YouTube上で最も人気を集め多くの議論を呼ぶユーザーの一人、ローガン・ポール氏(23)が29日、動画を「毎日」投稿するのをやめると明らかにした。

ポール氏が2016年9月に開始した「デイリー・ブログ」 には、現在1700万人が登録している。ポール氏は29日に投稿した動画で、「(自分の)創造性を別のやり方で生かして」みたいと述べた。また、YouTubeチャンネルとして登録者数が1000万人に到達するまでに要した時間が史上最短だったのには自分の貢献があったと自賛した。

しかし、昨年末に日本を訪れた際、自殺者と見られる人物を撮影したことで批判を受け、投稿は1カ月の間停止されていた。

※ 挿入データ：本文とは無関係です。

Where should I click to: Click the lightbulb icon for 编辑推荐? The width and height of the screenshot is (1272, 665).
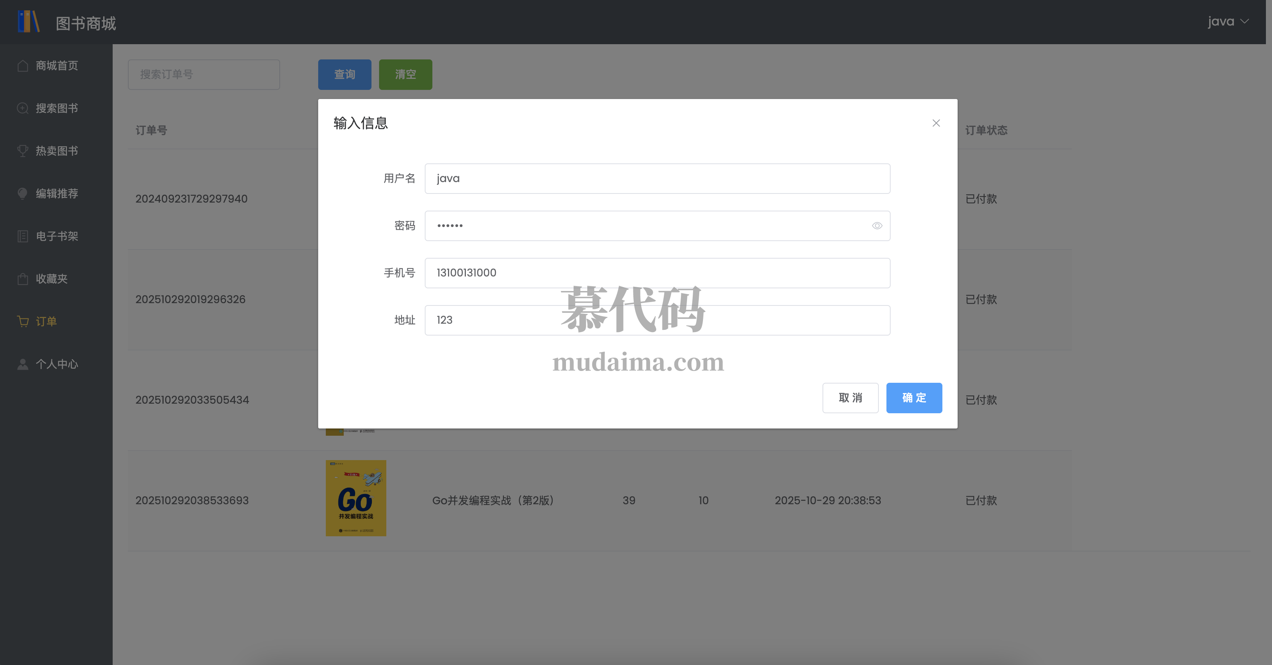23,193
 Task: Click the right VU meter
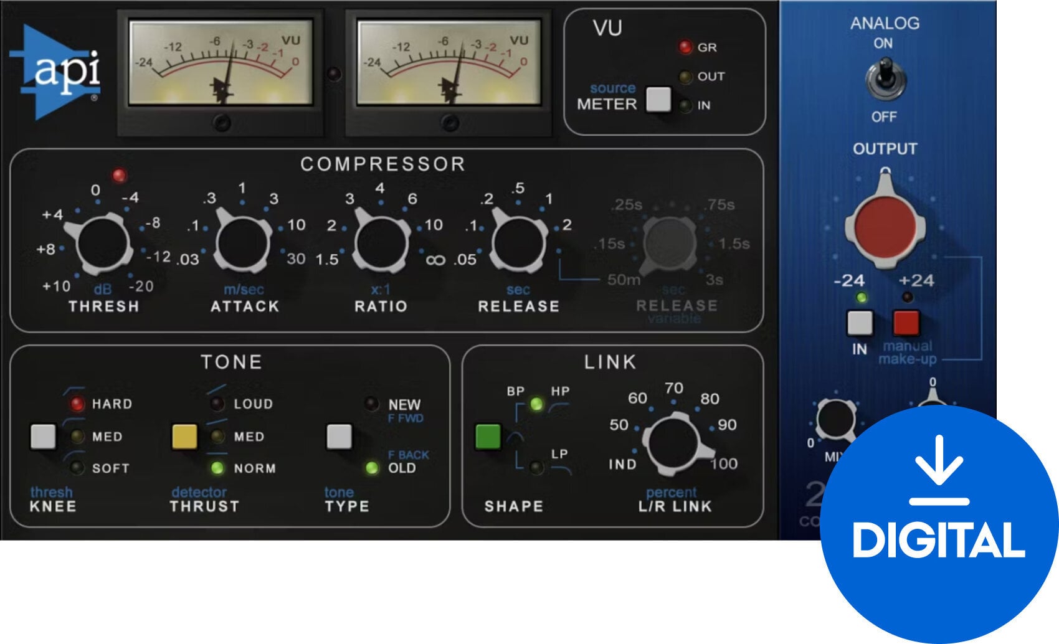pyautogui.click(x=449, y=72)
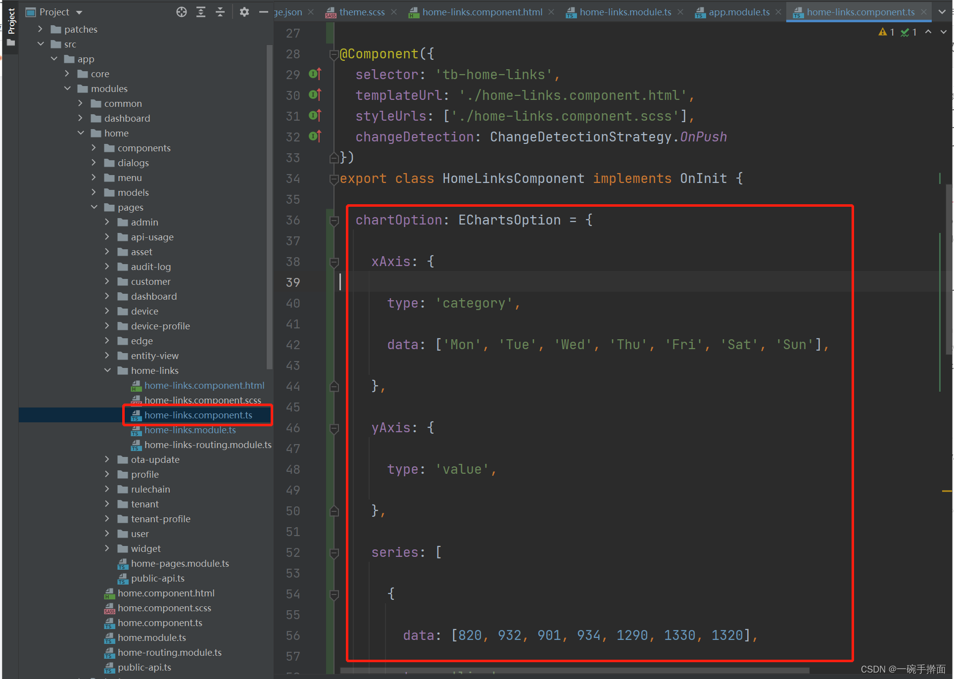Click the previous-problem up arrow icon
Viewport: 954px width, 679px height.
point(928,32)
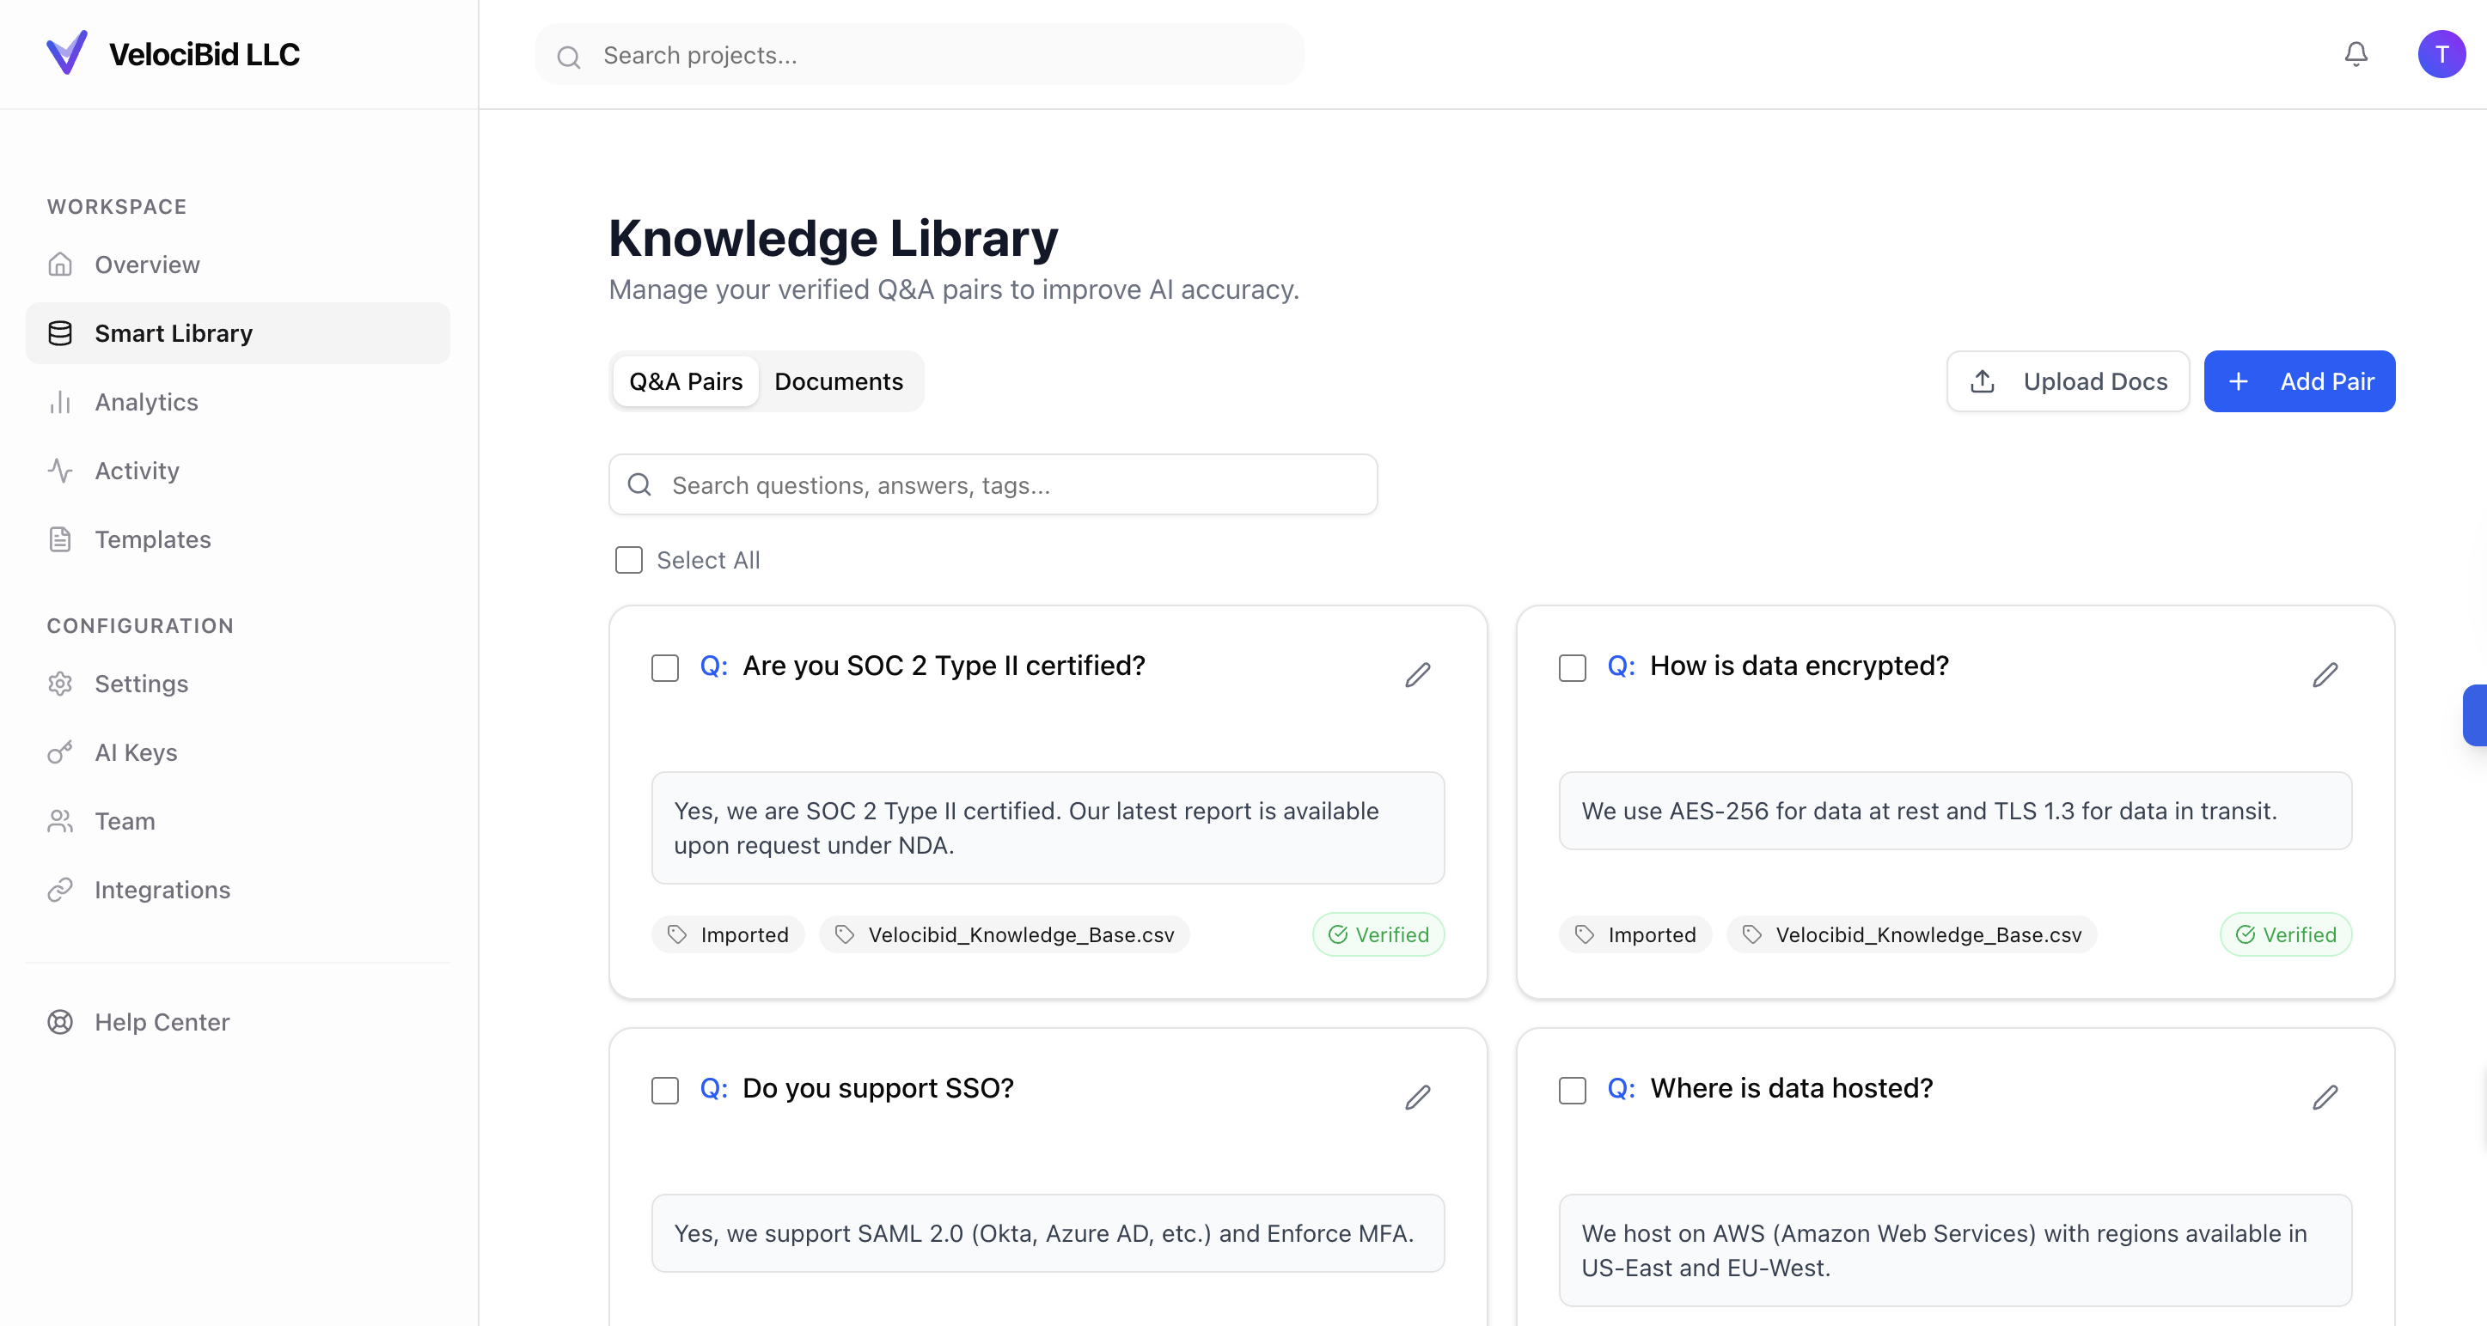Open the Help Center link
The width and height of the screenshot is (2487, 1326).
coord(161,1022)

批判の声が高まるなか、YouTube社は一時、ポール氏の動画の全ての広告を停止。YouTube上で人気のチャンネル視聴者に向けて広告を配信する仕組み「グーグル・プリファード」からは現在も同氏のチャンネルを除外している。

日本での動画について謝罪したものの、自らのスタイルを貫くポール氏は、以降も行動を穏やかなものにする様子を見せていない。

ポール氏はここ数カ月も、洗濯洗剤のジェルボールを飲み込もうかと冗談を飛ばす、魚を池からすくい上げて心臓マッサージをしているように見える動画を投稿するなどしており、一番最近では、ポール氏が友人のわき腹あたりを数回蹴ったり、その後友人がポール氏の頭部を繰り返し殴ったりするけんかごっこの動画を投稿している。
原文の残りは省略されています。